SOURCE TEXT:

%%

This is an automated email from the ASF dual-hosted git repository.

penghui pushed a commit to branch master
in repository https://gitbox.apache.org/repos/asf/pulsar.git


The following commit(s) were added to refs/heads/master by this push:
     new d5e1d7e06dd [improve][broker] Cache last publish timestamp for idle 
topics to reduce storage reads (#24825)
d5e1d7e06dd is described below

commit d5e1d7e06dd27c15c549e80d30b86da73bad4197
Author: Penghui Li <[email protected]>
AuthorDate: Wed Oct 8 20:10:30 2025 -0700

    [improve][broker] Cache last publish timestamp for idle topics to reduce 
storage reads (#24825)
---
 .../broker/service/persistent/PersistentTopic.java | 41 ++++++++---
 .../apache/pulsar/broker/admin/AdminApi2Test.java  |  6 ++
 .../pulsar/broker/service/PersistentTopicTest.java | 79 ++++++++++++++++++++++
 3 files changed, 118 insertions(+), 8 deletions(-)

diff --git 
a/pulsar-broker/src/main/java/org/apache/pulsar/broker/service/persistent/PersistentTopic.java
 
b/pulsar-broker/src/main/java/org/apache/pulsar/broker/service/persistent/PersistentTopic.java
index 92a93a6b974..58ca93a1b3c 100644
--- 
a/pulsar-broker/src/main/java/org/apache/pulsar/broker/service/persistent/PersistentTopic.java
+++ 
b/pulsar-broker/src/main/java/org/apache/pulsar/broker/service/persistent/PersistentTopic.java
@@ -323,6 +323,12 @@ public class PersistentTopic extends AbstractTopic 
implements Topic, AddEntryCal
     // The last position that can be dispatched to consumers
     private volatile Position lastDispatchablePosition;
 
+    // Cache the latest publish timestamp for idle topics to avoid repeated 
storage reads.
+    // This cache is only used when the ledger doesn't have the timestamp 
(ledgerLastAddTime <= 0),
+    // which typically happens for topics with no recent write activity.
+    // For active topics, the ledger provides the timestamp directly, so this 
cache is cleared.
+    private volatile long cachedLastPublishTimestamp;
+
     /***
      * We use 3 futures to prevent a new closing if there is an in-progress 
deletion or closing.  We make Pulsar return
      * the in-progress one when it is called the second time.

%%

ENTRIES SUPPLIED:
%%

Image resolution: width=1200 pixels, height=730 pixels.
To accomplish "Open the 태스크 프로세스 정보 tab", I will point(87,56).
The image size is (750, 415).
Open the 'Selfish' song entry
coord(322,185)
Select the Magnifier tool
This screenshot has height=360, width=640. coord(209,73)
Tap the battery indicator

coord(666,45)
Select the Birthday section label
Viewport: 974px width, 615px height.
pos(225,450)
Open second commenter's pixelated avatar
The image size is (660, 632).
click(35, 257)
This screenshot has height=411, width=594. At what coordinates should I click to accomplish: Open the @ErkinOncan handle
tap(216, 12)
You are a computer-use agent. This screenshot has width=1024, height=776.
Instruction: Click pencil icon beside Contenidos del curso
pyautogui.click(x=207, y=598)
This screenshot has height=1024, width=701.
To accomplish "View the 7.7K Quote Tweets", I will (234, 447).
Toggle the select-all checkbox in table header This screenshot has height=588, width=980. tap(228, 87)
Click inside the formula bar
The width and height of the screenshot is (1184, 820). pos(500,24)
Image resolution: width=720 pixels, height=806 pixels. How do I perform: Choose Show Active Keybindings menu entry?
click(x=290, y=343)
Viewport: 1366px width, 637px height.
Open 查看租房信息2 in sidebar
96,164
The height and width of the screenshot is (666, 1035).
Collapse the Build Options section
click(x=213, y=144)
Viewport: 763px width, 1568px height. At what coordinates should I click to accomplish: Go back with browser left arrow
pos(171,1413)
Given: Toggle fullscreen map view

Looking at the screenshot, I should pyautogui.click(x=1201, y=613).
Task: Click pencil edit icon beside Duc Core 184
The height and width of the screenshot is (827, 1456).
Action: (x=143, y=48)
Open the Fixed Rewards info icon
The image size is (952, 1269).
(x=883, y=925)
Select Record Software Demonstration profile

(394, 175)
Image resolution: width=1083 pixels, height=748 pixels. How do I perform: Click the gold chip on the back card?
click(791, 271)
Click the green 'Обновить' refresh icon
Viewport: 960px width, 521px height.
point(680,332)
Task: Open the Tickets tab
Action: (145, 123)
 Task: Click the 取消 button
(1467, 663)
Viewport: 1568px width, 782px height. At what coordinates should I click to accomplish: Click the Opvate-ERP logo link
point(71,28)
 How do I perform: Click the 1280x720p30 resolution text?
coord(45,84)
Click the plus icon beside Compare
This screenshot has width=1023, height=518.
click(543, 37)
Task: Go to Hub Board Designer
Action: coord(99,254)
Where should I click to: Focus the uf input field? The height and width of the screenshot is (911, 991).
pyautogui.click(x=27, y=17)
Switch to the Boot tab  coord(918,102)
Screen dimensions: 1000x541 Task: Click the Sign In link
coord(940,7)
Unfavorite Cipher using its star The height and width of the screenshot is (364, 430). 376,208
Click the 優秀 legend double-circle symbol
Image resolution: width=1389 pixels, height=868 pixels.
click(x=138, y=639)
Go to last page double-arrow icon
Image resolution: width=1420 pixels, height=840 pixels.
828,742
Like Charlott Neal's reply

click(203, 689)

%%

BRIEF 1: In the commit email, under what condition is the cached publish timestamp used?
BRIEF 2: Please write out the stretch of the commit email from "[improve][broker] Cache last publish timestamp for idle topics" through "insertions(+), 8 deletions(-)", copied exactly.

EXERCISE OUTPUT 1: Only when the ledger doesn't have the timestamp (ledgerLastAddTime <= 0).

EXERCISE OUTPUT 2:
[improve][broker] Cache last publish timestamp for idle topics to reduce 
storage reads (#24825)
---
 .../broker/service/persistent/PersistentTopic.java | 41 ++++++++---
 .../apache/pulsar/broker/admin/AdminApi2Test.java  |  6 ++
 .../pulsar/broker/service/PersistentTopicTest.java | 79 ++++++++++++++++++++++
 3 files changed, 118 insertions(+), 8 deletions(-)